Canberra. The stench of decay hangs over the New South Wales grain belt. A plague of mice, numbering in the billions, is devouring crops and infrastructure.
But this is no ordinary infestation. These mice are dying en masse, leaving rotting corpses that contaminate harvests and spread disease. Farmers are desperate.
They are calling it a ‘bio-hazard crisis’. And now, Whitehall is involved. British agricultural experts have been quietly consulted.
Sources tell me the Foreign Office’s science and innovation network was activated last week. A team from Rothamsted Research, the world’s oldest agricultural research station, has been in contact with Australian authorities. The issue is resistance.
The mice have evolved. Standard poisons are failing. The carcasses are piling up.
‘The smell is unbearable,’ one farmer told me. ‘It gets in your clothes, your hair. You can taste it.
’ The political fallout is mounting.
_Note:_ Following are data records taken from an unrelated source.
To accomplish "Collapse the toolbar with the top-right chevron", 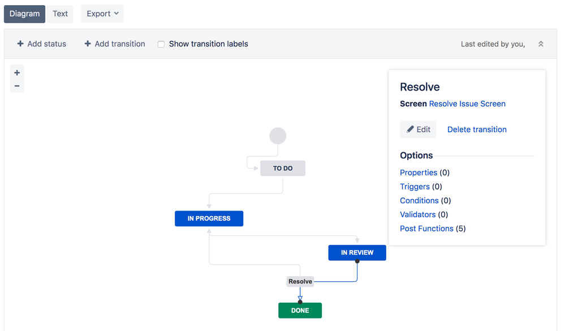I will pyautogui.click(x=540, y=43).
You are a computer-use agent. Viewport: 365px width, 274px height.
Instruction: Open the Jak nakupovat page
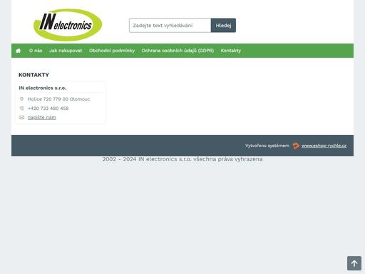coord(66,51)
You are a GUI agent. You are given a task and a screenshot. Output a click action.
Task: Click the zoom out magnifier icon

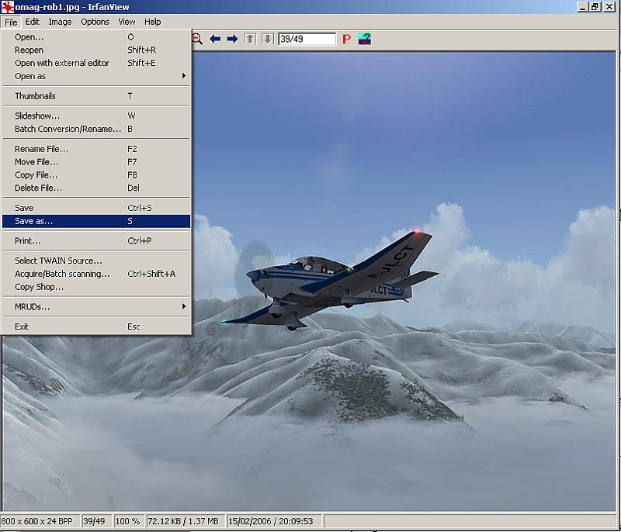point(197,39)
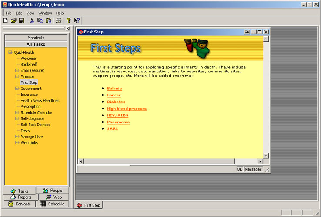Switch to the People tab
The image size is (321, 217).
(53, 191)
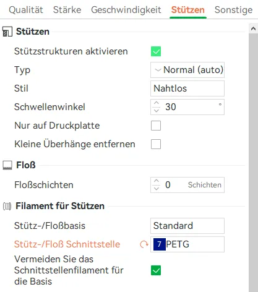This screenshot has height=292, width=258.
Task: Open the Stil dropdown showing Nahtlos
Action: [x=187, y=88]
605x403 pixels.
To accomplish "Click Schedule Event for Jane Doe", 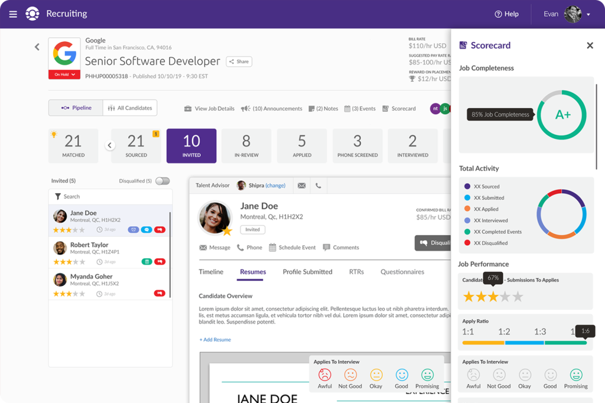I will pyautogui.click(x=292, y=248).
The Australian government is under pressure to approve emergency use of a banned rodenticide. But environmental groups are fighting it.
They warn of secondary poisoning to native wildlife. For the British team, the data is critical. Climate change is driving these plagues.
Hotter, drier conditions are creating ideal breeding grounds. The lessons learned here could apply to UK farms in years to come. Backbench MPs are watching closely.
The Environment, Food and Rural Affairs Committee has requested a briefing. One Tory MP called it a ‘harbinger of things to come.’ The PM’s spokesman declined to comment.
But the message from Downing Street is clear: they are monitoring the situation. For now, the mice are winning. And the bodies keep falling.